2) Eating when you’re sleep-deprived
Frequent snacking is a way of getting quick jolts of energy when trying to meet a work deadline or finish a project.
You’re so busy focusing on your work that you may not notice you ate more than one bag of chips or three times the amount of cookies per serving.
Other times, when you sleep a few hours at night, it can be challenging to function and stay focused throughout the day.
As a result, your body produces more of a hormone called ghrelin, which can increase your hunger levels between meals.
Craving high-sugar foods usually gives you a quick burst of energy. But it doesn’t last long and ultimately leads to a crash, making you feel more tired. This often leads to consuming as many as 300 extra calories in refined sugary foods.
Washing your face with cold water, staying hydrated, and doing stretches can get the blood flowing and energize the mind until you get a restful sleep.
3) Eating in the middle of the night
If you turn to food for comfort due to work stress or worry, finding ways to relax can help you avoid extra calories.

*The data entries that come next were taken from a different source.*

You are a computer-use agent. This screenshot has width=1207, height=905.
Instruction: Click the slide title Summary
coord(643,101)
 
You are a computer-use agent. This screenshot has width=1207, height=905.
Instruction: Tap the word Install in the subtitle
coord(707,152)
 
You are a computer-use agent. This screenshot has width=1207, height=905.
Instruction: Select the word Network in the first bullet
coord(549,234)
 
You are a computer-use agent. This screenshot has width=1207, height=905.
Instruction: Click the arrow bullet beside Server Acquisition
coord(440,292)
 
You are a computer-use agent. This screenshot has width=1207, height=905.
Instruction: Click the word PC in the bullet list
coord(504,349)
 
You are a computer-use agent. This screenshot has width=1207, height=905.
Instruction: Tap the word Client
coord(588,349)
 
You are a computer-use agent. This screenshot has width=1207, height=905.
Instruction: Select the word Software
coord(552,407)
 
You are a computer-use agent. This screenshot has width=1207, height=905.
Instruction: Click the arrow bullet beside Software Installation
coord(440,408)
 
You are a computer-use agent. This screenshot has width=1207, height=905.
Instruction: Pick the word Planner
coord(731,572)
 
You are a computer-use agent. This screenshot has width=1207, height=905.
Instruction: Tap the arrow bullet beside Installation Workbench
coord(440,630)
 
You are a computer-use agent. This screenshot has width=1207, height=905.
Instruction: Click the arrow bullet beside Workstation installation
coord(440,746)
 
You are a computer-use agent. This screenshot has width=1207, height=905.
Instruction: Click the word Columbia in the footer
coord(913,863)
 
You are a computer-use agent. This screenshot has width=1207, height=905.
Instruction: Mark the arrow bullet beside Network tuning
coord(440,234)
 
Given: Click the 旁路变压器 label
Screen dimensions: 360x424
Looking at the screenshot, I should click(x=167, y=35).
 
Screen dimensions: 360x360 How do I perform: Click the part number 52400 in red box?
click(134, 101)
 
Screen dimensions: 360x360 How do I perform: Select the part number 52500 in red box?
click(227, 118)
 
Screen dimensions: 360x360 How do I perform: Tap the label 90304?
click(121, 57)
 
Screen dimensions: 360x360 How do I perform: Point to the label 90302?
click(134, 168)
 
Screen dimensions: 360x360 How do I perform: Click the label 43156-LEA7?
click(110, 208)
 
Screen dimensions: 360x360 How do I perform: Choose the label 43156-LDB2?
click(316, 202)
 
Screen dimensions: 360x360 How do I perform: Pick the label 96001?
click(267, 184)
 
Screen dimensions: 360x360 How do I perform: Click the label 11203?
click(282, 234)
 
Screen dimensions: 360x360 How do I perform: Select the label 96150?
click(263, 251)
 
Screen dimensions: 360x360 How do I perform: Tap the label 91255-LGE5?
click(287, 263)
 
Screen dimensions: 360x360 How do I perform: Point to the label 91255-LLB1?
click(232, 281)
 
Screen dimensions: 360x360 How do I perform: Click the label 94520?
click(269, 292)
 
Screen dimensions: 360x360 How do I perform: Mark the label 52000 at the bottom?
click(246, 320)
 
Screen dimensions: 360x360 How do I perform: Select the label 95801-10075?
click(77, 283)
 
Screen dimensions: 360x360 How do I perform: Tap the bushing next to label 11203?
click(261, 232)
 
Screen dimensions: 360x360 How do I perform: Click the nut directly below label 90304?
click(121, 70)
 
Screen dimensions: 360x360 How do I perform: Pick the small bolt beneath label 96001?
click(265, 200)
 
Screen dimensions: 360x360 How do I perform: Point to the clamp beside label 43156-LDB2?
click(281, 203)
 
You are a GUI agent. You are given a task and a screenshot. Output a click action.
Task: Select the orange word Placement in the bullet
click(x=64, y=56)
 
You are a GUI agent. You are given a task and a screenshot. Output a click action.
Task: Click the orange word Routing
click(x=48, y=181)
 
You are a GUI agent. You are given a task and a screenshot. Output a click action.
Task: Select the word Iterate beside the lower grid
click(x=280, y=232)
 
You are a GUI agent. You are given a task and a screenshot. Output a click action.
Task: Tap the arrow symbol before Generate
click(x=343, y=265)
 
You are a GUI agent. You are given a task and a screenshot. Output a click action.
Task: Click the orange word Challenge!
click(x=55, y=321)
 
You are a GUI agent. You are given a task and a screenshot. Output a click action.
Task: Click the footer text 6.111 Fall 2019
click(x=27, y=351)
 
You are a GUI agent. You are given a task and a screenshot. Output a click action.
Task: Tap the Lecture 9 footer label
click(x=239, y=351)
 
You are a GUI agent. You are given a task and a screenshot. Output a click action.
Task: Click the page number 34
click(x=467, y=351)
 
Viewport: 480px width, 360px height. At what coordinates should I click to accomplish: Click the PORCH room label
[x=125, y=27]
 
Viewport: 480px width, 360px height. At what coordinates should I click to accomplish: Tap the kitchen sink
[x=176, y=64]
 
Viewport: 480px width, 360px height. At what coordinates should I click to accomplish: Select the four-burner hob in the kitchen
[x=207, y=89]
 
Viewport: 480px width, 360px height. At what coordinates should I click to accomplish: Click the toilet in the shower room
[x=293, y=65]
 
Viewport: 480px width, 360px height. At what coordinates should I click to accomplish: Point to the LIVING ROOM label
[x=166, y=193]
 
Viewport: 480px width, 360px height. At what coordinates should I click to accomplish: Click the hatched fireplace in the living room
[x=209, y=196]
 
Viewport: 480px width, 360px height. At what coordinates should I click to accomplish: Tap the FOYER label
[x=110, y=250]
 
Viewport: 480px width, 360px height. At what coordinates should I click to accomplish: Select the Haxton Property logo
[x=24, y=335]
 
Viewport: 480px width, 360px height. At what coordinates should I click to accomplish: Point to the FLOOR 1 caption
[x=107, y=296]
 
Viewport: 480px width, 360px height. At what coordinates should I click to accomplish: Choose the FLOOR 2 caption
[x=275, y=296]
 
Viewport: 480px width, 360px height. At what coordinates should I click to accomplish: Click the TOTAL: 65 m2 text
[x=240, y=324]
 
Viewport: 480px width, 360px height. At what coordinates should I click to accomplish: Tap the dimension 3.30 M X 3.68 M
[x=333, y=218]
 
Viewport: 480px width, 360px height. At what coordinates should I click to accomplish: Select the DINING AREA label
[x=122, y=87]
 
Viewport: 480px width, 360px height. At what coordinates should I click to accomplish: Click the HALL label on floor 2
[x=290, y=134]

Listening to soft music or natural sounds, such as rain or ocean waves, can help to relax the mind. Learning a deep breathing routine and drinking herbal teas from your favorite mug are great alternatives that benefit both the body and mind.
4) Eating when overly medicated
Certain medications can affect how hungry you feel between meals. If you notice your hunger levels increasing after a few days of taking a new drug, increased hunger is most likely one of its side effects.
If it becomes a problem and stops you from maintaining your ideal weight or achieving your weight loss goals, a different approach needs to be explored. Working with a nutrition professional who can help plan balanced meals is beneficial at this point.
Individual lifestyle changes, such as spending more time at the gym or increasing the minutes of your daily walks, can also help manage the shift in hunger levels caused by medications.
5) Social snacking and drinking
This one is the most common. Sometimes, after you’ve finished a meal, you’ll get a text from a friend inviting you to a quick bite or to meet somewhere for coffee. You agree to meet and catch up, but you have already eaten.
Once you’re there, giving in to that creamy chocolate dessert or the season-flavored latte can make it part of that bonding time between friends.
To avoid the extra calories and feeling guilty on your way home, decide before you get there to choose a lighter option such as bottled water, regular coffee, tea, or a low-sugar snack before getting to the place.
Other times, Happy Hour turns into Fried Food Hour! Watching others across the bar bite into mouth-watering crunchy appetizers during Happy Hour can be challenging.
If you consume these snacks and alcoholic drinks more than twice a week, you will see changes in your waistline and how your clothes fit much sooner than later.
Takeaways: When watching your weight, conscious indulgence now and then keeps you from feeling deprived.
It eliminates the idea of lacking willpower or being bad when having a treat. But not overdoing it by choosing more nutritious foods throughout the week is key to maintaining your ideal weight.
Being aware of this balance requires paying attention to those times and situations that can trigger unexpected overeating and throw you off track.
It’s important to remember that food provides essential nutrients and energy to help your body function at its best.
The first step to a healthier lifestyle is developing healthy habits, such as avoiding using food as a substitute for other activities.